O estudo examinou elementos como o salário e o crescimento em mais de 70 países desenvolvidos ou em vias de desenvolvimento e sugere medidas de longo prazo para diminuir as desigualdades.

Segundo o levantamento do Centro de Pesquisas da OIT, o emprego mundial aumentou em 30% entre o início dos anos 1990 e 2007, mas isso não significou redução das desigualdades. "Em 51 dos 73 países para os quais existem dados disponíveis, a participação dos salários como parte do total da renda diminuiu nas duas últimas décadas", aborda o estudo. A maior queda, de 13 pontos percentuais, ocorreu na América Latina e no Caribe. Logo atrás estão a Ásia e o Pacífico (-10 pontos percentuais).

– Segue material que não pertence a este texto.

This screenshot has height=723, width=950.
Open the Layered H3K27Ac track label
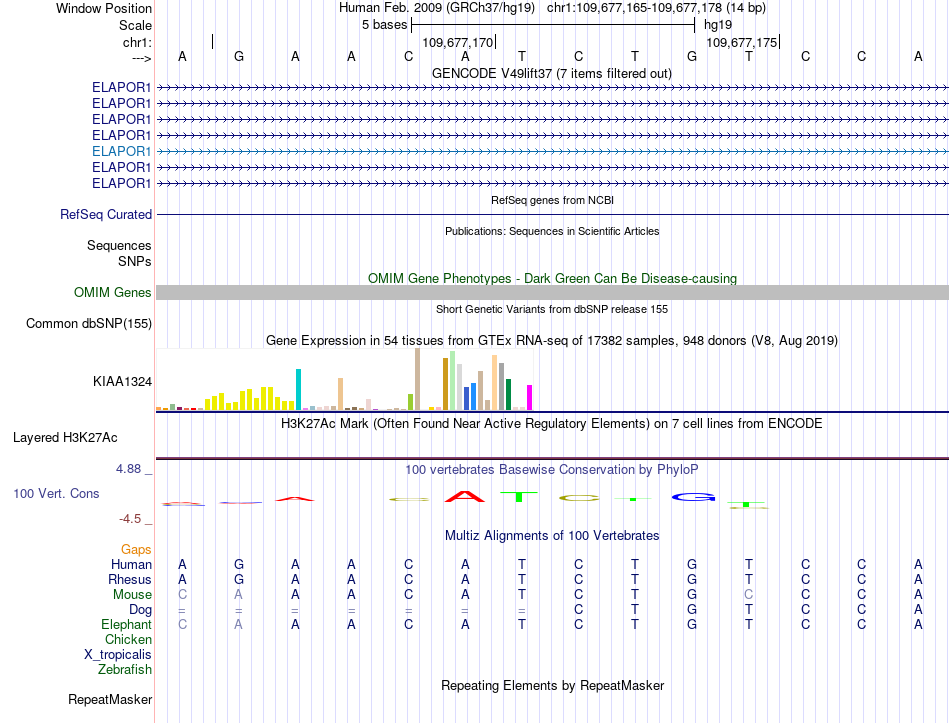click(x=65, y=438)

De acordo com a OIT, na comparação com períodos anteriores de expansão, os trabalhadores receberam uma cota menor dos frutos do crescimento econômico. "Uma vez que a participação dos salários na renda nacional diminuiu na grande maioria dos países para os quais se dispõe de dados". A organização alerta que a desaceleração da economia mundial pode afetar " de maneira desproporcional os grupos de baixa renda".

De acordo com o estudo, os países analisados estão "preocupados" com as excessivas desigualdades e mantêm organismos "fortes de proteção social". E essa é a melhor forma, segundo a OIT, de "progredirem não somente em termos de emprego mas também na restrição da tendência ao aumento das desigualdades econômicas".